Теперь, когда дети стали старше, я начала думать, где и как найти работу. Проблема состояла в том, что по-русски я говорила все еще не очень хорошо. Дома мы продолжали разговаривать по-немецки, даже с детьми. Думаю, мы говорили по-немецки потому, что не хотели терять ощущение другого мира, который все еще где-то существовал. Да, так уж люди устроены, что не теряют надежду даже в самых безнадежных и отчаянных ситуациях. Надеялись и мы, что наша депортация когда-нибудь закончится, и нам разрешат уехать из Советского Союза. Тогда, может быть, мы попадем в Данию или в какую-нибудь другую страну, где детям пригодится знание немецкого. А о том, чтобы научить детей говорить по-датски, я даже не думала. По-датски говорила только я одна и, без сомнения, детям было бы трудно выучить три разных языка сразу. Израэль тоже не говорил на языке той страны, куда я попала в раннем детстве: он знал только несколько слов.

Однажды я решилась пойти к Климову и попытаться объяснить ему, что я хотела бы тоже работать. Климов просиял, когда я вошла к нему в кабинет, и внимательно слушал меня, пока на ломаном русском языке я излагала ему свой план. Он посмеялся над моими ошибками, но главное, что он понял меня, и я вышла из его кабинета с письмом, адресованным директору детского сада с просьбой принять меня на работу в качестве сменного воспитателя. Я была счастлива. Это было именно то дело, о котором я думала и которым хотела бы заниматься.

Моя работа с детьми и общение с другими воспитателями привели к тому, что мой русский язык стал заметно лучше. И после трех лет жизни в Сибири, я, наконец, стала более тесно общаться с русскими. Я стала понимать, о чем они говорят, их мир, мысли и чувства. Мы встречались и проводили время с разными людьми, которые были гостеприимны и доброжелательны. Они даже соперничали друг с другом, приглашая нас в гости, поскольку для них тоже было интересно пообщаться с такими «странными птицами», как мы. Люди с Запада не часто посещали эти суровые края.

Глубокое впечатление на меня произвело то, каким образом русские женщины создают уют в таких примитивных жилищных условиях, насколько они при таких ограниченных средствах изобретательны в приготовлении потрясающе вкусных блюд. Особенно хорошо у них получались пирожки с разными начинками: с мясом, рыбой, ягодами или капустой. Одна из наших соседок — пожилая, мудрая женщина Анна Семеновна Макрыгина была мастерским кулинаром. Она дала мне много хороших советов и рецептов, некоторыми из них я до сих пор пользуюсь. И Израэлю, и детям очень нравилось, когда я что-нибудь изобретала на основе рецептов Анны Семеновны.

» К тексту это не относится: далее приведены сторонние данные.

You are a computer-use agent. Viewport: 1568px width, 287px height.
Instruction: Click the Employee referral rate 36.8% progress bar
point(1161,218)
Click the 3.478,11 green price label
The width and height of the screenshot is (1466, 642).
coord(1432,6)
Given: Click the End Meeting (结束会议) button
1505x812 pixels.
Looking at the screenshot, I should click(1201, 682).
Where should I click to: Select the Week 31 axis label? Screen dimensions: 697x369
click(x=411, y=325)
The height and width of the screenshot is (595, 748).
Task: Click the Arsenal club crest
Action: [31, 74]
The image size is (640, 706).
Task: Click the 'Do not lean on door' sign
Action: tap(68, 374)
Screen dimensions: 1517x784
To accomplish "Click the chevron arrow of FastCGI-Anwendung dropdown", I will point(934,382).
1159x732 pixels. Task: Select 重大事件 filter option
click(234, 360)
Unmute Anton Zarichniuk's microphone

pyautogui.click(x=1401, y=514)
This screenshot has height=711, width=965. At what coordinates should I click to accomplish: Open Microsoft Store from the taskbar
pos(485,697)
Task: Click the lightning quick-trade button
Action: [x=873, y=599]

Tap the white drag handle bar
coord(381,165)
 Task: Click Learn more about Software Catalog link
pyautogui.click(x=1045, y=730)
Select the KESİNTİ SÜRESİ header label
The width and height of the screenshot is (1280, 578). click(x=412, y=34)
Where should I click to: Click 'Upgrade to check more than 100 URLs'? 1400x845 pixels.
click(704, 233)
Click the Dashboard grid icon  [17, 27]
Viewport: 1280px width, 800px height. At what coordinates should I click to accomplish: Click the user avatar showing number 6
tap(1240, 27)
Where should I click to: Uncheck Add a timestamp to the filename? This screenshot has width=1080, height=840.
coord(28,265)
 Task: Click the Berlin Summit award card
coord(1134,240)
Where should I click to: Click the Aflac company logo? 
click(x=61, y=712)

Война шла к завершению, и, возможно, поэтому в предвкушении победы и грядущего мира день революции 7 ноября 1944 года праздновался с таким размахом. До этого ничего подобного мы не видели. В празднике принимали участие исключительно все, и у всех было много выпивки и много еды — разные пирожки, мясные и рыбные блюда, салаты, и, естественно, соленые огурцы и квашеная капуста. Самый популярный напиток — бражка, нечто вроде домашнего пива, но в отличие от пива, с очень высоким содержанием алкоголя, невкусного и неаппетитного, тускло-коричневого цвета. От бражки быстро пьянели, а похмелье наступало очень тяжелое. Так что люди пили бражку не потому, что этот напиток нравился им, а для того, чтобы опьянеть.

Нашим детям нравилось на селекционной станции. У Шнеура появились друзья, с которыми он играл. Он пристрастился к чтению книг. Ему было уже восемь лет, Гарриетте — четыре года. Трудно было достать игрушки для Гарриетты: в магазинах Покровска их не продавали. У нее была старая тряпичная кукла-морячок, которую мы привезли из Литвы, и с ней она любила играть. Из старых тряпок я нашила ей маленьких куколок, и этих игрушек ей вполне хватало, чтобы создавать свой сказочный мир, в котором она пребывала долгие часы.